--- Start ---

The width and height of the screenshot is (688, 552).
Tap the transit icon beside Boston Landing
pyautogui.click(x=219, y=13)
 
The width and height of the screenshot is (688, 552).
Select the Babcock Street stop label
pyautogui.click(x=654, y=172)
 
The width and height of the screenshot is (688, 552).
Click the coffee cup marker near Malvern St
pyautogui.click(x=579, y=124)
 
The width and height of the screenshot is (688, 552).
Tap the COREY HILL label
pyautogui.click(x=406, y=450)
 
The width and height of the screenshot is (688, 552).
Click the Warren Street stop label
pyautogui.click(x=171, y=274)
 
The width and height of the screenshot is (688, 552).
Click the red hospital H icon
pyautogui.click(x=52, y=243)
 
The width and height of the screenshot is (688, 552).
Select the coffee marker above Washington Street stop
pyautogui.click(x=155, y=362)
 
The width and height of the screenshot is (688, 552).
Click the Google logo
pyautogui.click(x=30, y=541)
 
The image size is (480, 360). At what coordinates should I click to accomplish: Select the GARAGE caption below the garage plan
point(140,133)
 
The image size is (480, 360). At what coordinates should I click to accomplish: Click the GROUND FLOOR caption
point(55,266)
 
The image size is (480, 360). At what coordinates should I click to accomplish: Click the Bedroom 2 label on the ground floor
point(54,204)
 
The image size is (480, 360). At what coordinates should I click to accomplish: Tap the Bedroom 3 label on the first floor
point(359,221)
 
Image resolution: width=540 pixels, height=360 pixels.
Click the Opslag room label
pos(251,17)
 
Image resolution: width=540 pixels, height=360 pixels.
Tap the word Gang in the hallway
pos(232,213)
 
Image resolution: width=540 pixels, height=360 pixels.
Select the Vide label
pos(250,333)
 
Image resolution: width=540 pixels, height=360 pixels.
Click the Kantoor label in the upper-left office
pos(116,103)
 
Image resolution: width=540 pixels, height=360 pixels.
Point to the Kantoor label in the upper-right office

--- End ---

▶ [THE TASK] Return every line of the rows above that contains the string "caption". Count only lines where its capitalization matches.

▶ [RESPONSE]
The image size is (480, 360). At what coordinates should I click to accomplish: Select the GARAGE caption below the garage plan
The image size is (480, 360). At what coordinates should I click to accomplish: Click the GROUND FLOOR caption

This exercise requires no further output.